▸ GIVEN RECORDS:
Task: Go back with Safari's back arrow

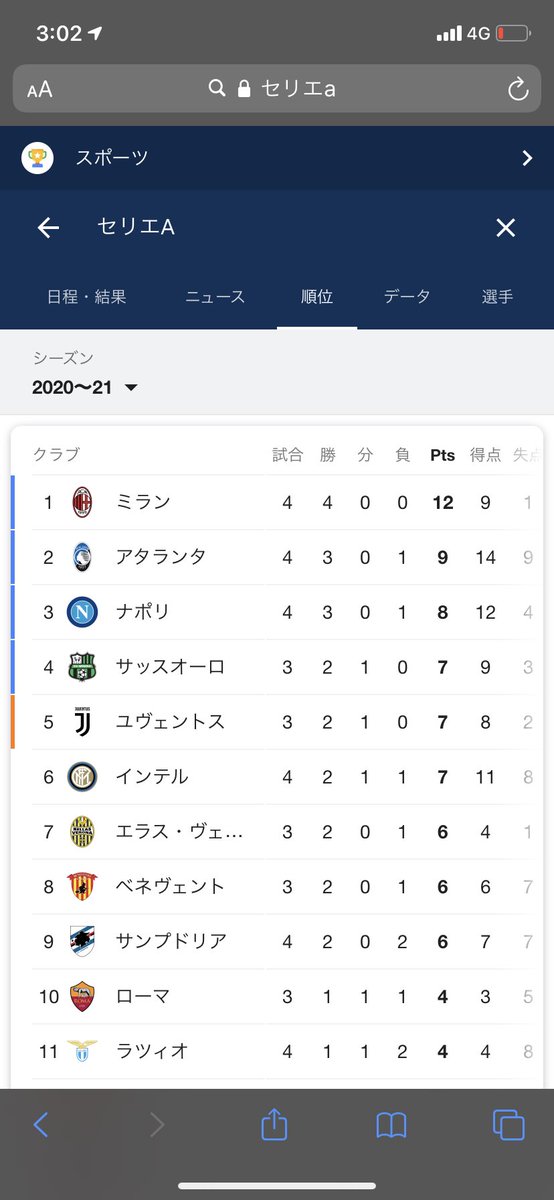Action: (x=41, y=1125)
* * *
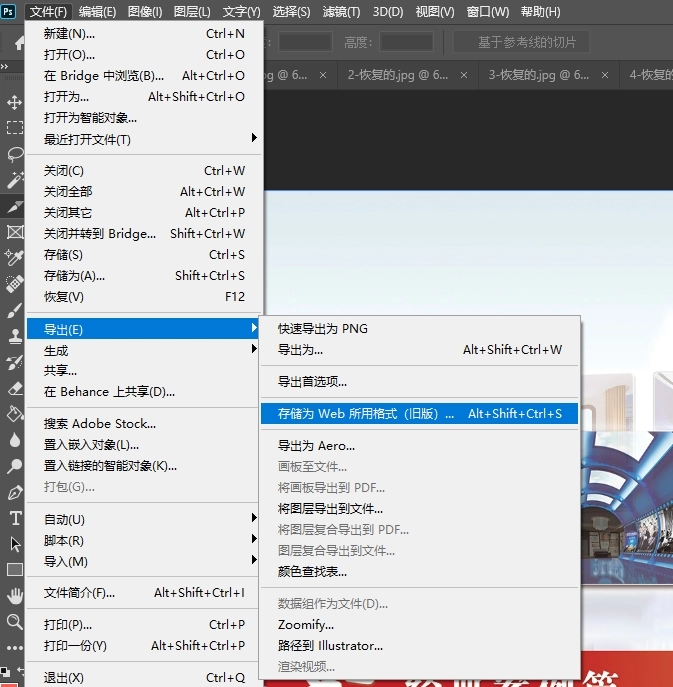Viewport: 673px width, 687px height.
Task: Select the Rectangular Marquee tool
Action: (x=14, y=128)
--
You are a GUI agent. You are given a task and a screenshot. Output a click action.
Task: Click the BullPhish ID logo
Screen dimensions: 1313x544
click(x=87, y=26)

▸ EXERCISE DETAILS:
In the data above, take the stretch from the line containing "Viewport: 673px width, 687px height." through the line containing "Action: (x=14, y=128)" and swap "Rectangular Marquee" for "Elliptical Marquee", changing nothing else. Return only those lines, without the pictures.

▸ WRITTEN REPLY:
Viewport: 673px width, 687px height.
Task: Select the Elliptical Marquee tool
Action: (x=14, y=128)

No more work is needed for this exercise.